A dívida mundial total subiu cerca de 9 trilhões de dólares nos três primeiros trimestres de 2019, segundo dados do Institute of International Finance.

Com isso, o montante da dívida mundial sobe para US$ 253 trilhões, ou 322% do seu GDP – um recorde.

Em tempos de força econômica, os economistas incentivam os países a reduzir seus encargos com dívidas e pagá-las para se proteger contra agitações e crises futuras.

  • Os EUA e a esmagadora maioria do mundo fizeram exatamente o oposto – 2019 viu a relação dívida / riqueza do mundo subir na taxa mais rápida desde 2016.
  • Enquanto isso, o crescimento global caiu em seu ritmo mais lento desde a crise financeira de 2008-2009, mostrando retornos decrescentes para a pilha cada vez maior de dívida.

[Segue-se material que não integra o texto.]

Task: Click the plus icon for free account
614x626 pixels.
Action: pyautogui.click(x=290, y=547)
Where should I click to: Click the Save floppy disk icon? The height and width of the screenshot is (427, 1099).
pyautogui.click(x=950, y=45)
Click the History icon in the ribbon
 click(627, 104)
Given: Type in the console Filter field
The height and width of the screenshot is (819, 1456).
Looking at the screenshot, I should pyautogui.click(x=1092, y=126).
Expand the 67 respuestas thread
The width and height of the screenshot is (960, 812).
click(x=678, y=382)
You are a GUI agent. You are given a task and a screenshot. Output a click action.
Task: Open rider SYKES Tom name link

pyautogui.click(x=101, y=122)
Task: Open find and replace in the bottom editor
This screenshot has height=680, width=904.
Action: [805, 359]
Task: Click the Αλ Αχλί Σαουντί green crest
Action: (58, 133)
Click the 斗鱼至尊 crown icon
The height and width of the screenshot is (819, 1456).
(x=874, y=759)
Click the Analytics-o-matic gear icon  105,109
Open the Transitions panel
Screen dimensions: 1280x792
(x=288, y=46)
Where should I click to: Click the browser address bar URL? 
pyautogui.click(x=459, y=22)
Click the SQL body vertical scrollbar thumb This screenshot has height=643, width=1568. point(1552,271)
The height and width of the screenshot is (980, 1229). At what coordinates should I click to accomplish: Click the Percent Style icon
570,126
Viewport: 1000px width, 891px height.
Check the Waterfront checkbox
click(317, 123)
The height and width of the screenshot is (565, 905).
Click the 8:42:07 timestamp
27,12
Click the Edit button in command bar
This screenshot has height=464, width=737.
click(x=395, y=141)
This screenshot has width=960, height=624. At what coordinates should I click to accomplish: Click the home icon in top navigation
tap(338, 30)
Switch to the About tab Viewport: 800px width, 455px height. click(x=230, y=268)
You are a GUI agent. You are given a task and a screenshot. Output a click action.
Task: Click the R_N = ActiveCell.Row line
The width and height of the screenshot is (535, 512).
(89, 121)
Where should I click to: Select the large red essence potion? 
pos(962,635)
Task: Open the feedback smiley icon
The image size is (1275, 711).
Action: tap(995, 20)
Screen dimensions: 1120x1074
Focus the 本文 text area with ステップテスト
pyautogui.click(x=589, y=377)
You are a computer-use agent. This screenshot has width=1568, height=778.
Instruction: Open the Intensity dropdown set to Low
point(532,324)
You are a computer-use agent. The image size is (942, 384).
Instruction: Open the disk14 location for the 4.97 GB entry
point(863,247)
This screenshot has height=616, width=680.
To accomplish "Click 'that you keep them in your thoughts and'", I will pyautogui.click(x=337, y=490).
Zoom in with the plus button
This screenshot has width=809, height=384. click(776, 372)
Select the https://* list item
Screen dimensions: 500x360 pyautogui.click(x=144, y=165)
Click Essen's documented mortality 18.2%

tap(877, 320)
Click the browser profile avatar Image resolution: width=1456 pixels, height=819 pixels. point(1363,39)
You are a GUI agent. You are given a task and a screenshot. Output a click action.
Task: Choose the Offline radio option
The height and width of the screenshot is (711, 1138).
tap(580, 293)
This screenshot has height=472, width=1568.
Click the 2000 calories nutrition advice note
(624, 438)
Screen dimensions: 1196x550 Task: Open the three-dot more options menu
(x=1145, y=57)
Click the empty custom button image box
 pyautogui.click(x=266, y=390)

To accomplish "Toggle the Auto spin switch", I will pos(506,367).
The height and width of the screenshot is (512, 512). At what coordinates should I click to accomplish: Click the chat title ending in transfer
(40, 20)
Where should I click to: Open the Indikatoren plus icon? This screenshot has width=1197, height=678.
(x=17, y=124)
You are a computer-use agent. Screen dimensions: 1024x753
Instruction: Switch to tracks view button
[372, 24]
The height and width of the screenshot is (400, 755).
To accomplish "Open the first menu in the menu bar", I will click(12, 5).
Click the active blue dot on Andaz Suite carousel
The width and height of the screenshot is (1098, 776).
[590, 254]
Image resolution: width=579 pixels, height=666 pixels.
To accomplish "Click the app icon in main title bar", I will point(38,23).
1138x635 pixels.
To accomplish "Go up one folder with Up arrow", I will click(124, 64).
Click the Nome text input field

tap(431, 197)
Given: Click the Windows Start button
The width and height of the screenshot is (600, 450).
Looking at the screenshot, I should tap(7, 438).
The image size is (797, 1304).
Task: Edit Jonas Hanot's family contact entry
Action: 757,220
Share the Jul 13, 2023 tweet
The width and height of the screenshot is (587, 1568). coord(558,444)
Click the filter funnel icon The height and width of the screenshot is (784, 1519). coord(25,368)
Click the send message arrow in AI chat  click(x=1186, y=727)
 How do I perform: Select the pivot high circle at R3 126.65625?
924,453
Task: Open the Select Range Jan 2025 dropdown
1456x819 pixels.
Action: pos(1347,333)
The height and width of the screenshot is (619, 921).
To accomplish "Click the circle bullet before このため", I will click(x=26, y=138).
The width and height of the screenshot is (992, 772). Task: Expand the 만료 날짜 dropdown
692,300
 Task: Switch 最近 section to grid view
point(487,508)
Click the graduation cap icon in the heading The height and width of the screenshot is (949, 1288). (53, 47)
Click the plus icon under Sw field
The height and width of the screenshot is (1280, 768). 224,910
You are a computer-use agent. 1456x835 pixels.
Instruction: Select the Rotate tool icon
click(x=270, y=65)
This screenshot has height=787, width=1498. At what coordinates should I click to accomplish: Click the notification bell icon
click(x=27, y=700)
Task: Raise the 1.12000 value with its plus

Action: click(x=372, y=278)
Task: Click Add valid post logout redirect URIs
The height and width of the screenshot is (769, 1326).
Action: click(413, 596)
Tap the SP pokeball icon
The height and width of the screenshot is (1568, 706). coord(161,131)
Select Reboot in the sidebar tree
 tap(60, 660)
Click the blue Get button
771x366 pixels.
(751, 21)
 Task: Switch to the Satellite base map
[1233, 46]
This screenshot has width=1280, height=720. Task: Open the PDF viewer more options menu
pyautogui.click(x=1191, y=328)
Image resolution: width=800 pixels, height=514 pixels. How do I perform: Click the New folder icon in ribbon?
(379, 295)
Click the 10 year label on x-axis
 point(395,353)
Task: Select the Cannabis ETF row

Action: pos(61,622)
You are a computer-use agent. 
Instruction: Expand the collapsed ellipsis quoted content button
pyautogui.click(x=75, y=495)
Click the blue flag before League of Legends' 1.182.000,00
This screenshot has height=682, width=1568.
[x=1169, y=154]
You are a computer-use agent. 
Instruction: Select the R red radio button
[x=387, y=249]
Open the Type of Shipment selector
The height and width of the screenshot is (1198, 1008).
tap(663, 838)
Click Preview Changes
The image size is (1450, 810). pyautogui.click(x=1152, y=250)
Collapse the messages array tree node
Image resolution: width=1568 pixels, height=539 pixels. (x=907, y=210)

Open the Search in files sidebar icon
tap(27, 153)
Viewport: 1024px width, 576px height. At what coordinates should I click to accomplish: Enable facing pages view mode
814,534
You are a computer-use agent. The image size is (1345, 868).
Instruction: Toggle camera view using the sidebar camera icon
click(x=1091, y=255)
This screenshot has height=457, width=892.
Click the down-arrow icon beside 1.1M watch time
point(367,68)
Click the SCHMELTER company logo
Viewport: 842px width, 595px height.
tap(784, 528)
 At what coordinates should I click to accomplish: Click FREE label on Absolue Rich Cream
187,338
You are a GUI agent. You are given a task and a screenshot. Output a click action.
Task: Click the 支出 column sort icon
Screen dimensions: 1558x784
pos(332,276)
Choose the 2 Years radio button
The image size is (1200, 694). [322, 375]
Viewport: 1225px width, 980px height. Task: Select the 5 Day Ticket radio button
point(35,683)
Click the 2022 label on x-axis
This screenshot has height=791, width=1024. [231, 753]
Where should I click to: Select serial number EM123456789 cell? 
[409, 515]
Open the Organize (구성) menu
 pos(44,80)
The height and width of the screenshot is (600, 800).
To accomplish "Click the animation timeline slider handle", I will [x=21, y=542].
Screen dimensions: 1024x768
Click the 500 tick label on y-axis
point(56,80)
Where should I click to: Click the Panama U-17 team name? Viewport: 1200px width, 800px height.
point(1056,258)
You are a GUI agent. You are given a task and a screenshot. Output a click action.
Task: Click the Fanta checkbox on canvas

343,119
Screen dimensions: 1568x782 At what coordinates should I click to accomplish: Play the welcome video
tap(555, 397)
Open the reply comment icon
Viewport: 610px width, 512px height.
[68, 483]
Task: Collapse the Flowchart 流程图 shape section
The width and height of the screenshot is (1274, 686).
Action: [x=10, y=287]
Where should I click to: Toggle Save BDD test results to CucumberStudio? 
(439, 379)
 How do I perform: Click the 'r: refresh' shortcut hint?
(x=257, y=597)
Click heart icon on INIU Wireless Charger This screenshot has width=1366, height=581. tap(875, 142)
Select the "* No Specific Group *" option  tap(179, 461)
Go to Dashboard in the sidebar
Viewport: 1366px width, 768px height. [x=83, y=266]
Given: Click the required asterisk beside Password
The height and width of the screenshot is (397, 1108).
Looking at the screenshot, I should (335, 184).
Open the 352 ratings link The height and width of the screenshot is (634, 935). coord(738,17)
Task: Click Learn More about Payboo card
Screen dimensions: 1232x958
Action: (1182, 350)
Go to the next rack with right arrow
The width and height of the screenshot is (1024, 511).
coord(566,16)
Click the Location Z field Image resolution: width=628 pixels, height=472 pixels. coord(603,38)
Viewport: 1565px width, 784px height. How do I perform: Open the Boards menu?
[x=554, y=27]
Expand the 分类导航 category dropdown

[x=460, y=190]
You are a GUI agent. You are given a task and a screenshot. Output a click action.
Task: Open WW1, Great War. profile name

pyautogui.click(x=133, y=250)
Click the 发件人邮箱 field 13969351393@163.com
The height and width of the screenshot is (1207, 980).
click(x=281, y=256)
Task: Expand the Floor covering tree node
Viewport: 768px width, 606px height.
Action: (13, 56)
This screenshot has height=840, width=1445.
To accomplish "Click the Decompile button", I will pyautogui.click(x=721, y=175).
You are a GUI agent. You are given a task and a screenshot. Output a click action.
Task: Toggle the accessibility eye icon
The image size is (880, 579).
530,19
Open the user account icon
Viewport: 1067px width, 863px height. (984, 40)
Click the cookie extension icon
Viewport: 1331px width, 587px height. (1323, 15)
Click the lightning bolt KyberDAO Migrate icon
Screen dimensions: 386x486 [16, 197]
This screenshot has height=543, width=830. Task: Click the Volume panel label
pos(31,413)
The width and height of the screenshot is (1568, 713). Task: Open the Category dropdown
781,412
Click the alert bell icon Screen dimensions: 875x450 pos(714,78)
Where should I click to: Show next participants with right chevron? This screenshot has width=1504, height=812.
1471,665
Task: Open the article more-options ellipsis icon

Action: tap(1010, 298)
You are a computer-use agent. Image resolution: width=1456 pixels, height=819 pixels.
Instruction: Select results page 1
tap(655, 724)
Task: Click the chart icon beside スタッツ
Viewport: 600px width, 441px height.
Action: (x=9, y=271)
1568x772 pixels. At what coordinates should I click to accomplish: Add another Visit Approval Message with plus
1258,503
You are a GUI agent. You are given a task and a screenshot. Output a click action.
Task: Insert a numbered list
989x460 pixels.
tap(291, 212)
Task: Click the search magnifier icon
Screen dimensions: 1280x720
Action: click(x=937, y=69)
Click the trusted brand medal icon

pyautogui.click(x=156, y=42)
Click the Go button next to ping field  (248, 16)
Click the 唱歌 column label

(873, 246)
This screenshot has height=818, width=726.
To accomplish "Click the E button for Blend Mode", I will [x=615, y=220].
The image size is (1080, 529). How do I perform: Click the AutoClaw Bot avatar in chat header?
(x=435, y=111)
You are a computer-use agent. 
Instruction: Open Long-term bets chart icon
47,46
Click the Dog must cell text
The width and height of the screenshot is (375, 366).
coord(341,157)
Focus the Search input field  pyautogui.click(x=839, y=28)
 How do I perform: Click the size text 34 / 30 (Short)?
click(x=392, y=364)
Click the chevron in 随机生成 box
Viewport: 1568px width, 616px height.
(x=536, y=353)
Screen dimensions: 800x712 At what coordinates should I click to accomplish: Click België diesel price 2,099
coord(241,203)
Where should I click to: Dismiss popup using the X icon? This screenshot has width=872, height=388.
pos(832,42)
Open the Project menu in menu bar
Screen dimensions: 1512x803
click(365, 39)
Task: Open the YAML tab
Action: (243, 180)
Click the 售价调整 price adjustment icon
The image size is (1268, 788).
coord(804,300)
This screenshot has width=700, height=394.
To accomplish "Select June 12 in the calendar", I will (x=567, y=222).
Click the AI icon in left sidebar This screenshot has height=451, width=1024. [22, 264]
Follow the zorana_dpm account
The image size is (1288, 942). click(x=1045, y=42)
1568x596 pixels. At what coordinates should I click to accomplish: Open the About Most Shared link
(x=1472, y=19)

Os dois pontos podem estar conectados. Liz Ann Sonders, estrategista-chefe de investimentos da Charles Schwab, disse ao Axios no início deste ano que o fraco crescimento observado pelos EUA e grande parte do resto do mundo pode ser causado diretamente pela dívida crescente.

“O efeito pode ser uma crise sutil ao longo do tempo”, disse ela.

Até o presidente do Fed, Jerome Powell, que teve o cuidado de concentrar seus comentários quase exclusivamente nos pontos fortes da economia dos EUA, foi severo em sua avaliação dos atuais níveis de dívida do país.

Ele disse no ano passado que “o orçamento federal está em um caminho insustentável” que pode “restringir a disposição ou a capacidade dos formuladores de políticas fiscais de apoiar a atividade econômica durante uma crise”.

Entre as linhas: Os EUA lideraram o caminho no acúmulo de dívida no ano passado, com a dívida do governo em relação ao GDP subindo para uma alta histórica de 102%, segundo o IIF.

  • Mercados maduros como os EUA, a zona do euro e o Japão aumentaram seus níveis de dívida pública no ano passado, enquanto mercados emergentes como China, Índia e América Latina viram o aumento mais acentuado da dívida corporativa não financeira.
  • A dívida da China aumentou notavelmente para 310% do PIB, apesar do desejo do país de desalavancar e reprimir os empréstimos descontrolados. A dívida do governo cresceu em seu ritmo anual mais rápido desde 2009.

O que vem a seguir: todos os sinais apontam para a compulsão por dívidas continuando. Graças às baixas taxas de juros e às políticas flexíveis dos bancos centrais, o IIF estima que a dívida global total excederá US$ 257 trilhões no primeiro trimestre de 2020.